While cannabis stocks have seen expectations reduced from far too optimistic projections, and the markets are ascribing lower multiples to all cash-flow streams because of rising risk, underlying cannabis sales continue to grow rapidly and nothing has changed the fundamental investment thesis:

Increasing legalization and social acceptance of a heretofore outlawed consumer and medical goods will result in years of profitable growth as the legal commercial market:

  • Replaces the proven illicit market.
  • Grows via increased use by nonusers, gaining share from existing pharmaceutical, alcohol and wellness markets.

If you generate cash, you can ignore short-term capital market volatility

Private market valuations are informed by the public market – but if a company generates cash, it doesn’t need to care what the public markets are doing.

The public markets could close, and a cash-generating company would still be fine generating its cash internally and operating its business. This business would be sustainable and give its owners the freedom to reinvest the cash or wait for public markets to ascribe a higher valuation.

The true business model of many cannabis companies was to sell their cannabis companies, rather than cannabis itself. The land-grab model relied on the assumption that someone else would buy the footprint one day, while investors would always fund losses in the interim rather than ever generating cash from operations.

This model won’t work in the current environment.

Advice for investors and companies

• Reassess your risk tolerance and investment horizon to see if there is an opportunity to better match those two factors with your current portfolio.

We are not suggesting that anyone sell or buy any particular security. What we are suggesting is to understand what amount of downside you are willing to bear over what time period and still be able to reach your long-term goals.

People rarely complain when they gain from taking too much risk, but it is still a poor decision regardless of the outcome. One must separate the outcome (making or losing money) from the decision (the amount of risk to take).

If you don’t have that level of confidence, reassess your risk exposure and develop a plan to build a portfolio that allows you to remain patient and disciplined when short-term panic or exogenous events drive the market down.

If the quality of companies you own gives you confidence that short-term market movements and exogenous shocks like COVID-19 will have minimal long-term impact on the performance those companies, then stick with your long-term investment process and discipline.

• Look for opportunities amidst the declines. The same businesses are now 24% cheaper, while the long-term opportunity has not changed.

• Ask: What is the true source of the investment’s return? Will the business generate $1 million of cash profit per year selling cannabis, or are you hoping that someone buys it for $20 million?
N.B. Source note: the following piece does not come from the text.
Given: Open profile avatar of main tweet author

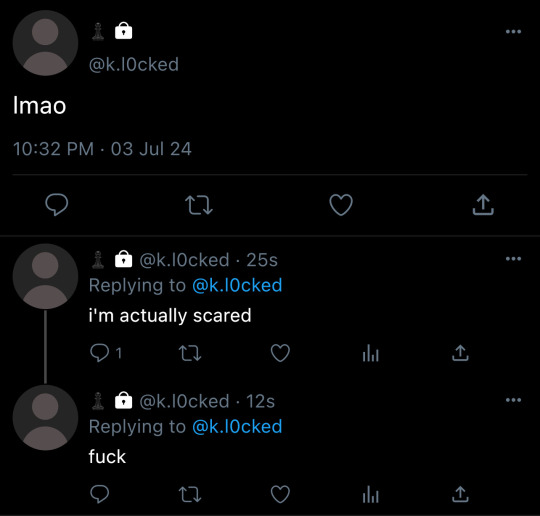Looking at the screenshot, I should (45, 43).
The former lets you control your destiny, the latter relies entirely on hope – and hope is not a strategy.

Cash generation is its own return and gives the company control over its own survival.

• Look for companies that do not have a lot of debt. This will support the survival of the equity and provide capacity to raise debt in the future. Regardless of the size of an opportunity, only equity that can survive a capital drought will survive to realize it.

• Look for companies with profitable divisions – even if the overall is unprofitable – to focus on shifting the loss-makers to profitability or shut them down. As we outlined at our conference in December, seeing at least some profit lets investors value the current profit and the potential opportunity separately.

• Analyze your investments the supply chain. Your investment could be well-run, but it could still suffer if suppliers or customers run into problems.